begin Dataset excerpts

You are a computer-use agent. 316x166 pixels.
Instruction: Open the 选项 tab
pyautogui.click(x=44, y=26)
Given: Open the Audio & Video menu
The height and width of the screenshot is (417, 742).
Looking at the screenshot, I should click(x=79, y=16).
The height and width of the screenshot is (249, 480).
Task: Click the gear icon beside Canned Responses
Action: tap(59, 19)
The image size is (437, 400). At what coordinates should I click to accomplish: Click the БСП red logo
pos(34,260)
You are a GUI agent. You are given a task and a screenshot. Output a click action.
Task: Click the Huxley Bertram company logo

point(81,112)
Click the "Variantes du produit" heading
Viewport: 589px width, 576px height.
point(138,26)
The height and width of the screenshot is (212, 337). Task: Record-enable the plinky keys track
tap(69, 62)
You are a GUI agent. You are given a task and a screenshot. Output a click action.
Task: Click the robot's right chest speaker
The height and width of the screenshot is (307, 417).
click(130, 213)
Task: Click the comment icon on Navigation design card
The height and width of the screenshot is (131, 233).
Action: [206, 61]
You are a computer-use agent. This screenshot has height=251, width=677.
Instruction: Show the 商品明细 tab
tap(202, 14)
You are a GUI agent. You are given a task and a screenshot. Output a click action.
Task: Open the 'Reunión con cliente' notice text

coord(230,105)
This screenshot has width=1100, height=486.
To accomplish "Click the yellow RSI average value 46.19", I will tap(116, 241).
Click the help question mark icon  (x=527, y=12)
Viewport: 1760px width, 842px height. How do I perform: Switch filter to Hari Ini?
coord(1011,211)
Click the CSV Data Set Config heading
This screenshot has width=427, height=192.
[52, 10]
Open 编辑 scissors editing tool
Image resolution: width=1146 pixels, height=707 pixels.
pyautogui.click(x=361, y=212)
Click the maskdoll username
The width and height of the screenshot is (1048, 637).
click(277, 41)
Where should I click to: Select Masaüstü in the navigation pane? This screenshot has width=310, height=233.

end Dataset excerpts

## Task directions
Count the lines above that contain the word "icon". Reply with the number only.

## Reply
3